**PROBLEM DETAILS**: Copy word for word, please, the lines of the entries below running from the one containing "Privacy Policy (179, 1860)" to the one containing "About Us (700, 664)", both ends included.

[PROVIDED RECORDS Boundary: Start]

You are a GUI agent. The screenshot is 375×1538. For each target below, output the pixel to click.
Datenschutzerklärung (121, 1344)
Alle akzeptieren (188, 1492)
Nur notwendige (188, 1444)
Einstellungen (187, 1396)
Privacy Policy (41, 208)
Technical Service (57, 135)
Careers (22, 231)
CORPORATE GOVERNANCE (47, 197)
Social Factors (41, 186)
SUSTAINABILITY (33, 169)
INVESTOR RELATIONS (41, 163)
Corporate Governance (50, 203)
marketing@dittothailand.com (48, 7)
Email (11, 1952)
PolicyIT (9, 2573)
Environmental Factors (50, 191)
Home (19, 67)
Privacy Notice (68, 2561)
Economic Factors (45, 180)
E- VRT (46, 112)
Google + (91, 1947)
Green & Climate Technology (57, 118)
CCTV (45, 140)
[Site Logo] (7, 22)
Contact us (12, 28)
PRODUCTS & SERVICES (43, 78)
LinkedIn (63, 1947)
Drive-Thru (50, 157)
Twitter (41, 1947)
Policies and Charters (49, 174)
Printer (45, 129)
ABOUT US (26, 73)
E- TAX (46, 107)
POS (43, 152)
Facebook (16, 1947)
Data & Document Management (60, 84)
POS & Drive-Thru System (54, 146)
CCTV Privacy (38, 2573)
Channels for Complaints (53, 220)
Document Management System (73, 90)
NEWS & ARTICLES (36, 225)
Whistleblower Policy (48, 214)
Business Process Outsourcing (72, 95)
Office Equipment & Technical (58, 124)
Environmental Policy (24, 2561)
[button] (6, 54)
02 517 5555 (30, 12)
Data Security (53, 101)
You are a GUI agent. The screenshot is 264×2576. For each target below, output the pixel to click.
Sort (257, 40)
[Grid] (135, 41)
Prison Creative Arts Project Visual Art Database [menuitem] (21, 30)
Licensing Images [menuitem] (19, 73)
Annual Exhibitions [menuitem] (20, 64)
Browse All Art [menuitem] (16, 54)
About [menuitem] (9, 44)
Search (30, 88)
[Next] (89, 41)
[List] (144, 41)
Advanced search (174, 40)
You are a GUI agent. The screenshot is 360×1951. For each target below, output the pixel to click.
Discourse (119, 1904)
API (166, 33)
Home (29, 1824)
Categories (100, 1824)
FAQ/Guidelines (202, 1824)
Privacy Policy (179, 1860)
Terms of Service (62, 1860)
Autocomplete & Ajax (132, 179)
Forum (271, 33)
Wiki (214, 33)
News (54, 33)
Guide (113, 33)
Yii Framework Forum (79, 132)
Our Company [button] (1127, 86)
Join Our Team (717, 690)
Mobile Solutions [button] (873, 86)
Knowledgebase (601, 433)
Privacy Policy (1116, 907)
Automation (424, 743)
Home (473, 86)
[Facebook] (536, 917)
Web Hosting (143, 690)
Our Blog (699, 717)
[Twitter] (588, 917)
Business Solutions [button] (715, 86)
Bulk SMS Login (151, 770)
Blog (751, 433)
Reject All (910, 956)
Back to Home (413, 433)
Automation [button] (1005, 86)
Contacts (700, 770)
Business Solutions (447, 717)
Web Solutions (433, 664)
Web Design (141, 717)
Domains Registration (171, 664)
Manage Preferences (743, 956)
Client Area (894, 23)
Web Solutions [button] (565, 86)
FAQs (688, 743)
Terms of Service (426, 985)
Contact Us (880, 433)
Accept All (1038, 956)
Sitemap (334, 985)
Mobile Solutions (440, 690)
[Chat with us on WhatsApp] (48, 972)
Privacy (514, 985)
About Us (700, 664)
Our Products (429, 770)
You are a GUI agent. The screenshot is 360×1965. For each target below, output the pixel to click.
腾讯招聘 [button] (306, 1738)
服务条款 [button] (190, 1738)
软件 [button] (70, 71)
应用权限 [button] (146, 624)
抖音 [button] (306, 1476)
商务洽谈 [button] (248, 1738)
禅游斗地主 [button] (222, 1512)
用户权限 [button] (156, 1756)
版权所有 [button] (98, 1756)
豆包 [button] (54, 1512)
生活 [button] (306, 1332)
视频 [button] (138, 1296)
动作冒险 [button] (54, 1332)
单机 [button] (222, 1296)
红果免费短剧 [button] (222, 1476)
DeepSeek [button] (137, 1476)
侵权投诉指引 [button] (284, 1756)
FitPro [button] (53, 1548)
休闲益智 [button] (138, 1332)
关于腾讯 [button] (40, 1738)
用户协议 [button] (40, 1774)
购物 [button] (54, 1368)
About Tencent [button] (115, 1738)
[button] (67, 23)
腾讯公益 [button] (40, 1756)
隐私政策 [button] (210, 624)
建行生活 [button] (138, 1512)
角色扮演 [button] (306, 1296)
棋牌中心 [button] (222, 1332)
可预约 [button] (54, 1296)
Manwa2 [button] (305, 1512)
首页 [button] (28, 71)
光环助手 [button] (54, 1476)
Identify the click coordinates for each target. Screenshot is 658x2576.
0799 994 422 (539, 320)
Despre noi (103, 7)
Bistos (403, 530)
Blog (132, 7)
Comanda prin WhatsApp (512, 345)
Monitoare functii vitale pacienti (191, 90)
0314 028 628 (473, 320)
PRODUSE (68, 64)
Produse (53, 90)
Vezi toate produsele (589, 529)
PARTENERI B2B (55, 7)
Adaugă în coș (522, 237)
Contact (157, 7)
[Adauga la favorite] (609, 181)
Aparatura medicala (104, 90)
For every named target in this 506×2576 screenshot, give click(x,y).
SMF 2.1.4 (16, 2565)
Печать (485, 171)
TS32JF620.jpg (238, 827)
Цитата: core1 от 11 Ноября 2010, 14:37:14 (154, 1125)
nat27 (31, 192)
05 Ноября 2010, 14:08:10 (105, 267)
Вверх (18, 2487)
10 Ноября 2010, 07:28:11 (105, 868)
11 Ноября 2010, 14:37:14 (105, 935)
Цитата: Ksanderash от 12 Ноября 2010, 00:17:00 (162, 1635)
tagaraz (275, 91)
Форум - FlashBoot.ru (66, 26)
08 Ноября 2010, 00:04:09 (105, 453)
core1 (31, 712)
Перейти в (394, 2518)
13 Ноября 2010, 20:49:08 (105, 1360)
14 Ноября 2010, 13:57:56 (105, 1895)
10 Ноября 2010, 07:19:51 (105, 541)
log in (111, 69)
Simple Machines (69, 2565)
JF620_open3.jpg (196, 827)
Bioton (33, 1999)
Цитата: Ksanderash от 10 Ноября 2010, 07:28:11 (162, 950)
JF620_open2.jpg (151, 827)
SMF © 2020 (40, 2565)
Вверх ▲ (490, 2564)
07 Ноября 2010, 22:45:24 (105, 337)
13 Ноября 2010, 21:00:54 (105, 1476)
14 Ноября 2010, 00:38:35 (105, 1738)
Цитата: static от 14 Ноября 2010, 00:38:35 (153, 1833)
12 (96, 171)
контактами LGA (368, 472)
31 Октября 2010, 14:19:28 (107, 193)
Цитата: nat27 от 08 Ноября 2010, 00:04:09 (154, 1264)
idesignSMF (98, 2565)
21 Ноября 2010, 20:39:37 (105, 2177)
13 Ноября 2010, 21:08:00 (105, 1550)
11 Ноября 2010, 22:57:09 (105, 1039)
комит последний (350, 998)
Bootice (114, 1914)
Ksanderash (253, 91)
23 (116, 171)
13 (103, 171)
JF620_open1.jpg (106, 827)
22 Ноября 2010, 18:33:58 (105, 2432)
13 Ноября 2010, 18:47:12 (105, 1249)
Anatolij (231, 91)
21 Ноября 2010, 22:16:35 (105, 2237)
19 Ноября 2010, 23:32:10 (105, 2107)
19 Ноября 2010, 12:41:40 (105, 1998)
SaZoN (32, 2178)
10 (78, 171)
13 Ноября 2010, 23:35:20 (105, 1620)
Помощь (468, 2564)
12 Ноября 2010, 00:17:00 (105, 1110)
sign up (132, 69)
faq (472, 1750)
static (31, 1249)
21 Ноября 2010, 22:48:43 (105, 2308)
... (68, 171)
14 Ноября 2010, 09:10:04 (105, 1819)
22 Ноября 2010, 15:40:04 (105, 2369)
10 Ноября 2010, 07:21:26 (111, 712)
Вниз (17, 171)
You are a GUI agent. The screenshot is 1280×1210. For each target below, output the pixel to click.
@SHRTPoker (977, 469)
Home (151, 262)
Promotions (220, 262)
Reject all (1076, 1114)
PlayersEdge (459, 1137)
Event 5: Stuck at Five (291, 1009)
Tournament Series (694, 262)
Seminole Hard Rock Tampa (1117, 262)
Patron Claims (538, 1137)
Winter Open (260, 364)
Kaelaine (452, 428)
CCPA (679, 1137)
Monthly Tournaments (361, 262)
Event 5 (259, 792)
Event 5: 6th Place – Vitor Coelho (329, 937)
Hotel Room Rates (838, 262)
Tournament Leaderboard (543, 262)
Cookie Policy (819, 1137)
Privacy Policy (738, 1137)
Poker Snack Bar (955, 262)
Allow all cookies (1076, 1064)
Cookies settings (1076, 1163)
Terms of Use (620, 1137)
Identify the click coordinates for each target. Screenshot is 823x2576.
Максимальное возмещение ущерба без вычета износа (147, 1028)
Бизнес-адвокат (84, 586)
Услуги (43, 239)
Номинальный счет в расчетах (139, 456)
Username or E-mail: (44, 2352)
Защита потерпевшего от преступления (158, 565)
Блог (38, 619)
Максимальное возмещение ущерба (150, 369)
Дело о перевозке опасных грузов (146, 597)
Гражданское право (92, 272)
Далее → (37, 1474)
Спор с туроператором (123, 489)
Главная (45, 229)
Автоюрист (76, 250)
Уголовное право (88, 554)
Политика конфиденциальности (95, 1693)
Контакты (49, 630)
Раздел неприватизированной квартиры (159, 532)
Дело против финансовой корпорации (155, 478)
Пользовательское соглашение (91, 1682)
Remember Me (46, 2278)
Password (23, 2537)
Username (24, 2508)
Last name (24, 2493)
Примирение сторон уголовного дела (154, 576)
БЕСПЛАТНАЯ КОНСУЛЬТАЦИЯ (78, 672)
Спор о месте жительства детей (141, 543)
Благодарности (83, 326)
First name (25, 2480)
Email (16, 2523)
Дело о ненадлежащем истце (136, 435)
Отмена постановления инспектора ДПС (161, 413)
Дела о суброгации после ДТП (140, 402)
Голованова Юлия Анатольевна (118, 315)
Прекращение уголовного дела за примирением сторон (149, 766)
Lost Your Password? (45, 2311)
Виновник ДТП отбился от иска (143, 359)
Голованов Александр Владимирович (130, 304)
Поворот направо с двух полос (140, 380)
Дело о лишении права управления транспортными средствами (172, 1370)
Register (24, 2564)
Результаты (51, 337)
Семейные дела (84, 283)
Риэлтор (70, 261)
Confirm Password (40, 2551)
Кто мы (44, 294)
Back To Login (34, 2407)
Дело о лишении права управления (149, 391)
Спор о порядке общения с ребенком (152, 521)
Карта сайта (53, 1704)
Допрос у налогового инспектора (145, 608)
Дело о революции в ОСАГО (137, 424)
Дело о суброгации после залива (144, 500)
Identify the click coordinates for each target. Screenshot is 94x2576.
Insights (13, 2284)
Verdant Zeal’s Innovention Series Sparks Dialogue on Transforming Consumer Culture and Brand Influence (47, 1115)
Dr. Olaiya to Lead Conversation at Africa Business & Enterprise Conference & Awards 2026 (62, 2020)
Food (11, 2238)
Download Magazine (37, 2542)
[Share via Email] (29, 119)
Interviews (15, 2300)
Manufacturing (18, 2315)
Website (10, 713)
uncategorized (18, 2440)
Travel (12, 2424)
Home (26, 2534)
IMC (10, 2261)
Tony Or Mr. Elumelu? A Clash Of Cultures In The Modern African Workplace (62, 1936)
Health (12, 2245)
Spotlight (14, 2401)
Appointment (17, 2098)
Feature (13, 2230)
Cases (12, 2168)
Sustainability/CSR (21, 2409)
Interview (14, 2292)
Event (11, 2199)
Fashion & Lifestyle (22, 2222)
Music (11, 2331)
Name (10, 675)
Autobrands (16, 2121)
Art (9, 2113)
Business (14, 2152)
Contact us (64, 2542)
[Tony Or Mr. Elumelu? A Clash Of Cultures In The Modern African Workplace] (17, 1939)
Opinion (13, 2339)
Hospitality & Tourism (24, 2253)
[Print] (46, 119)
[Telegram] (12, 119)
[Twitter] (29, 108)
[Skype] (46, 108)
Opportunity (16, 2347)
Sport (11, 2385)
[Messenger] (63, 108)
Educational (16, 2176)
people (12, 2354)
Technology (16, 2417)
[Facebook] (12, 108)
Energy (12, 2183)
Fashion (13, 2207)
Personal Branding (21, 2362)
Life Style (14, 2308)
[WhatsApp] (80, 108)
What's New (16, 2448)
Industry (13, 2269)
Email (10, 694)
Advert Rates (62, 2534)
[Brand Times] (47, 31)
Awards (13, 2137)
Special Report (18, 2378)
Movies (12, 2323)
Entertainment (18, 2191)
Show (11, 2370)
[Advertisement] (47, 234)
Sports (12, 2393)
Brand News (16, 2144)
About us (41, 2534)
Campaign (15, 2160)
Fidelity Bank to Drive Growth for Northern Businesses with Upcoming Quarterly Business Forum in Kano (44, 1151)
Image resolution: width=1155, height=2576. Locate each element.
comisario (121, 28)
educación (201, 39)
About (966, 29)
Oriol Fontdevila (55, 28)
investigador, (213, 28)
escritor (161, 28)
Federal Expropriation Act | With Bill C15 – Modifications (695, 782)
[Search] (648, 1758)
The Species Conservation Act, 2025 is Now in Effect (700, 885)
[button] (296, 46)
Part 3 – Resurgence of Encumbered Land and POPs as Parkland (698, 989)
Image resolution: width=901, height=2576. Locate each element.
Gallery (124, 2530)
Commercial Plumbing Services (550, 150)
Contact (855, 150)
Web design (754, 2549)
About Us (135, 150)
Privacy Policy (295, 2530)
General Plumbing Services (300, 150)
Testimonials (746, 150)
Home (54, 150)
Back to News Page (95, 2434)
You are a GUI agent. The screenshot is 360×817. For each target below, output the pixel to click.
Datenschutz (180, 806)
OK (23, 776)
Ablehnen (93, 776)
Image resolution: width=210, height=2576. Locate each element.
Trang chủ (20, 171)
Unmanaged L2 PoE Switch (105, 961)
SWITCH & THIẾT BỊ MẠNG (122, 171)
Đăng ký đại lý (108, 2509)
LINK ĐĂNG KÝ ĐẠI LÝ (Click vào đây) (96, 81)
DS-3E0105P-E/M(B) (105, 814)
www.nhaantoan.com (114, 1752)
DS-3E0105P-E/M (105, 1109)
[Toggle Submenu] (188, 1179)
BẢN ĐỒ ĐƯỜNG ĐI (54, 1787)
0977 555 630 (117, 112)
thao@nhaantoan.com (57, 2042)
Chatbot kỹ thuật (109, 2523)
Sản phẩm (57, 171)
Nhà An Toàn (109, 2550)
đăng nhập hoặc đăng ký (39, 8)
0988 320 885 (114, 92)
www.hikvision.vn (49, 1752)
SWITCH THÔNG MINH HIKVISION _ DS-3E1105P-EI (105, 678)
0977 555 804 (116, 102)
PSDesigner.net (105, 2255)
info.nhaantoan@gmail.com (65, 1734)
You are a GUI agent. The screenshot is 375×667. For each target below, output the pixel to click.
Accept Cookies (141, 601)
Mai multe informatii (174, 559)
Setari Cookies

[PROVIDED RECORDS Boundary: End]

**RESULT FOR THIS TASK**:
Privacy Policy (179, 1860)
Terms of Service (62, 1860)
Autocomplete & Ajax (132, 179)
Forum (271, 33)
Wiki (214, 33)
News (54, 33)
Guide (113, 33)
Yii Framework Forum (79, 132)
Our Company [button] (1127, 86)
Join Our Team (717, 690)
Mobile Solutions [button] (873, 86)
Knowledgebase (601, 433)
Privacy Policy (1116, 907)
Automation (424, 743)
Home (473, 86)
[Facebook] (536, 917)
Web Hosting (143, 690)
Our Blog (699, 717)
[Twitter] (588, 917)
Business Solutions [button] (715, 86)
Bulk SMS Login (151, 770)
Blog (751, 433)
Reject All (910, 956)
Back to Home (413, 433)
Automation [button] (1005, 86)
Contacts (700, 770)
Business Solutions (447, 717)
Web Solutions (433, 664)
Web Design (141, 717)
Domains Registration (171, 664)
Manage Preferences (743, 956)
Client Area (894, 23)
Web Solutions [button] (565, 86)
FAQs (688, 743)
Terms of Service (426, 985)
Contact Us (880, 433)
Accept All (1038, 956)
Sitemap (334, 985)
Mobile Solutions (440, 690)
[Chat with us on WhatsApp] (48, 972)
Privacy (514, 985)
About Us (700, 664)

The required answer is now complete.